Kink became a place to rebuild trust—not just with others, but with myself. To be seen and held without demand. To communicate my needs with clarity. Neurodivergent minds thrive in this space sometimes because the rules are real. The communication is demanded. The expectations are set before anyone moves. And when done right, that structure frees us. It doesn’t confine us. It holds the chaos long enough for us to breathe.

One thing I’ve come to appreciate deeply in kink spaces is how those who follow the old-school frameworks—RACK, SSC, and all the foundational pillars—tend to carry far less judgment. These people get it. They understand that communication isn’t optional, that neurodivergence isn’t a red flag, and that trauma isn’t a deal-breaker—it’s context. That’s actually one of my core vetting tests now. Before coffee, or at coffee depending on how we met, I lay it all out. I tell them I’m AuDHD, I info dump, I drop trauma breadcrumbs. And if they run? Good. If they say things like “we just need to get you out of your head and stop reacting that way”—which, yes, I’ve heard in direct reference to my ASD, ADHD, and PTSD meltdowns—that’s a hard stop. It smells like ABA therapy, which has left its own trauma trail across neurodivergent communities. That comment alone has gotten people blocked and filed, no joke.

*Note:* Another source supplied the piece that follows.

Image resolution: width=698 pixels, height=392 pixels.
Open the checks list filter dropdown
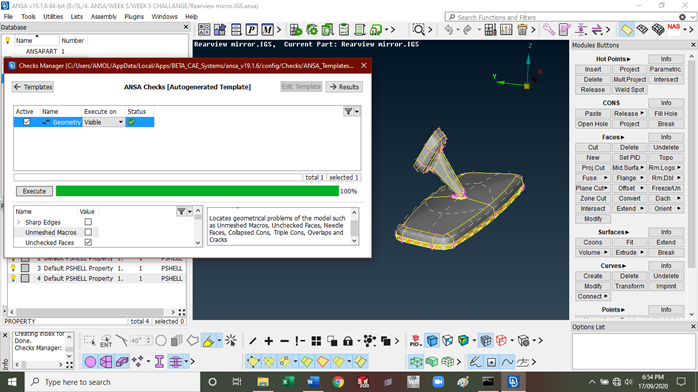click(351, 111)
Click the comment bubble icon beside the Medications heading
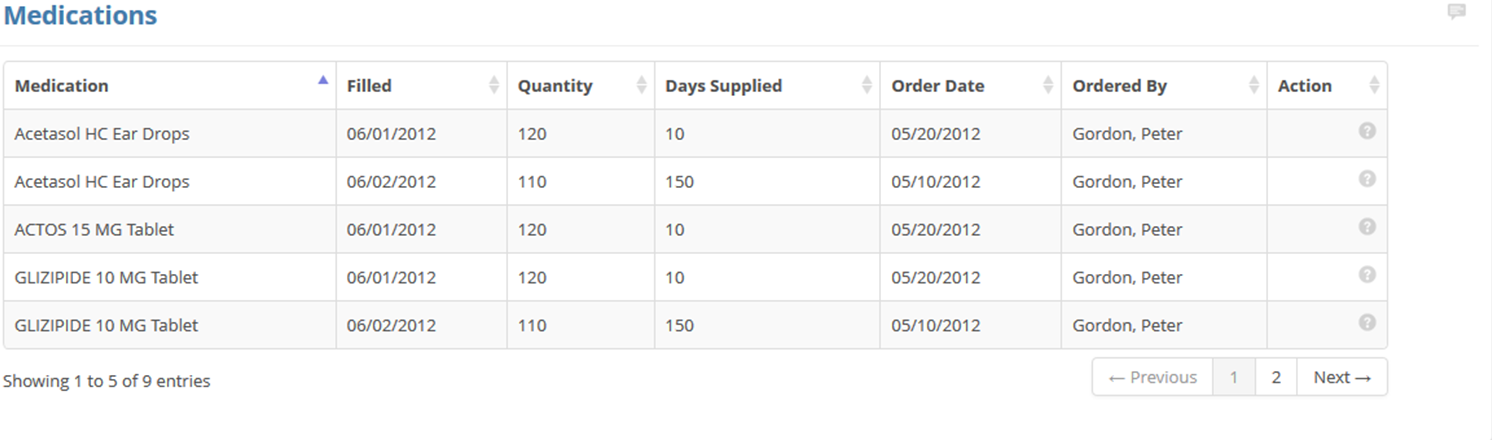The height and width of the screenshot is (440, 1492). [1457, 12]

I talk to others they’ve played with or been involved with, too. Sure, you always get the bitter ex or the dramatic warning—but when the pattern repeats? I listen. My whirlwind isn’t optional—it’s part of who I am. And here’s the thing: play opens portals. It cracks parts of your mind you thought were locked. Even scenes you’ve loved for years can suddenly trigger. Your partner needs to know that. They need to be equipped, emotionally and mentally. Doesn’t matter if they wear the dominant hat—they’re not exempt. I’m a submissive, sure, but I’m also a healer and a teacher, and yeah, I’m sensitive as hell. So if I’m trusting you with my mind, you damn well better be ready to trust me with yours.

I’ve met people who think submission is weakness. That giving up control means losing your power. But that’s not how I see it. Submission is a choice. An active one. A powerful one. It comes with responsibility, clarity, emotional truth. Subs aren’t passive—they’re driving a different kind of power. Safewords, boundaries, reactions—they all stem from us first. We’re not surrendering identity. We’re wielding it with purpose.

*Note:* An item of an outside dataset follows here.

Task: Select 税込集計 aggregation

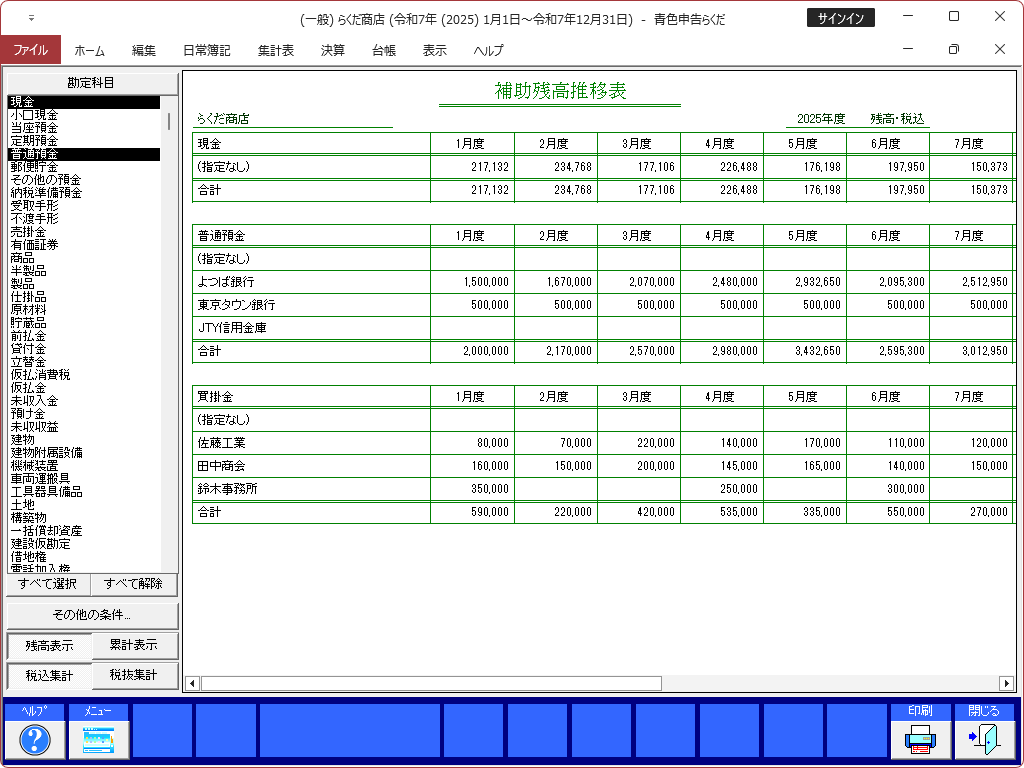Action: tap(49, 676)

The problem is that too many people stare at the mechanics—the rope, the impact, the roles—and never ask why they exist. Why they matter. Why they comfort. If they stopped to ask “why,” they’d find layers of transformation beneath every scene. Kink is healing when done right, when it’s rooted in choice, not desperation. When pain becomes catharsis instead of punishment. When you’re not reenacting trauma, but rewriting it.

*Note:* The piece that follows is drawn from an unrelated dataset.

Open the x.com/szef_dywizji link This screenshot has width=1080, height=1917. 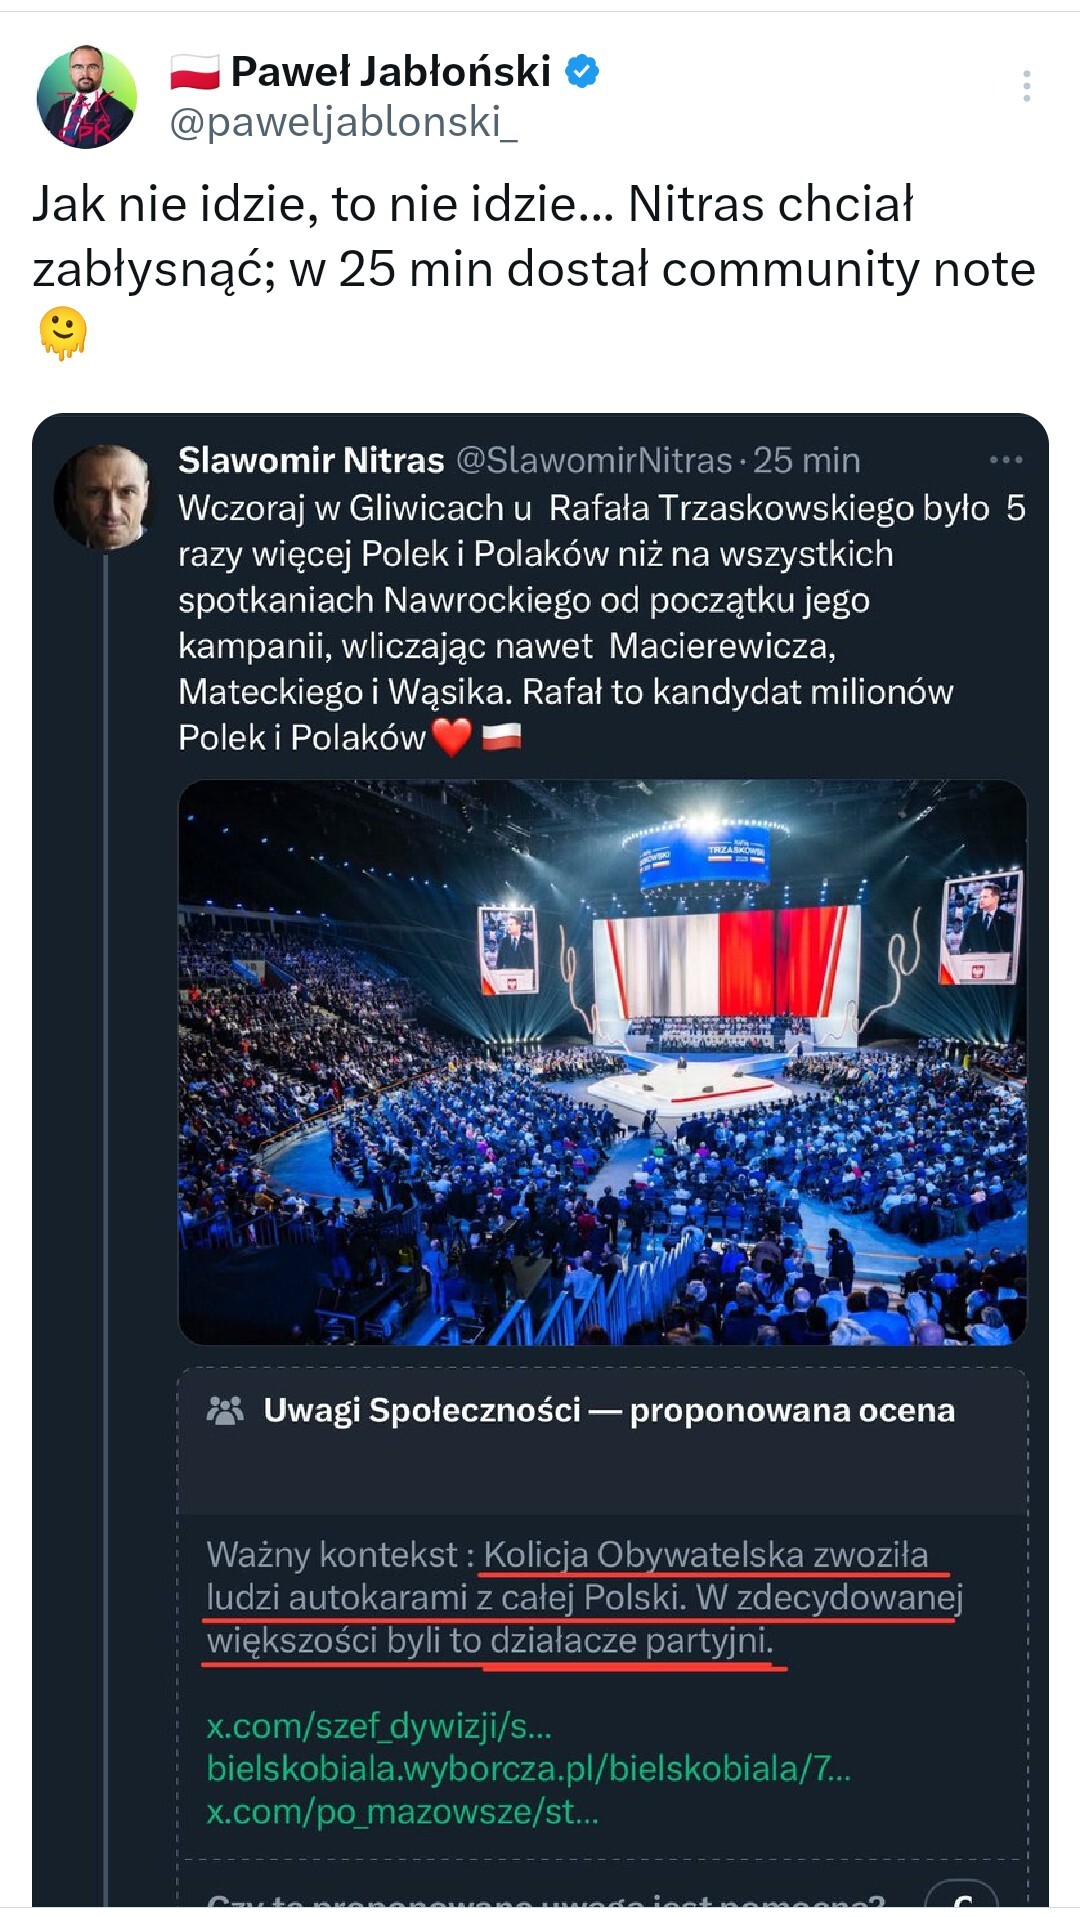tap(379, 1725)
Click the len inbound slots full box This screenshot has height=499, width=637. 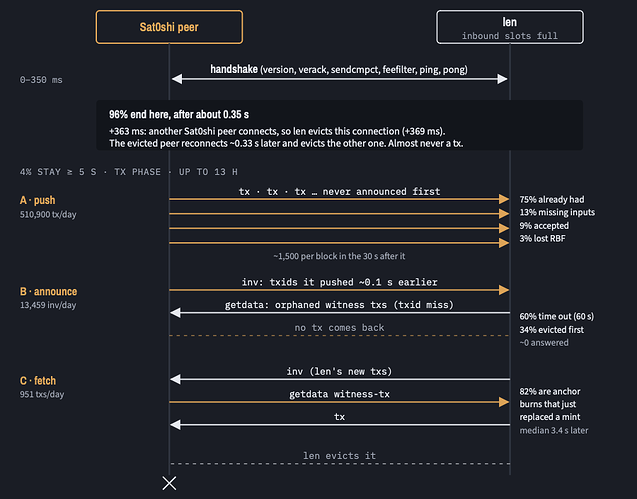510,27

For me, pain-based play is intense. It cracks my head open. It pulls the grief out and leaves silence behind—a silence I actually want. My brain never stops unless I’m under anesthesia. Not even sleep cuts the signal. But kink does. That quiet is sacred to me. And I’m careful now. I vet play partners hard. They need to understand me—not the fantasy version, but the complex mix of grief, neurodivergence, control, and recovery that powers this engine. If they don’t get it, we don’t connect.

That’s not weakness. That’s wisdom earned the hard way.

Kinksters skip the fluff. We get real fast. You don’t survive in these spaces by pretending you’re okay when you’re not. Mental health matters here—but honesty matters more. I’ve seen people use kink to recover from things they thought were permanent. I’ve watched connection build from moments most people run from. For us, it’s not just intimacy—it’s restoration.

So yeah, it’s easy to judge from the outside. But judgment doesn’t change the why. And unless you’ve lived through the need for silence, the ache for structure, the thrill of control born from chaos—you won’t get it.

But if you ever find yourself asking why someone plays the way they do, don’t look at the act.

Look for what’s underneath. That’s where the truth lives.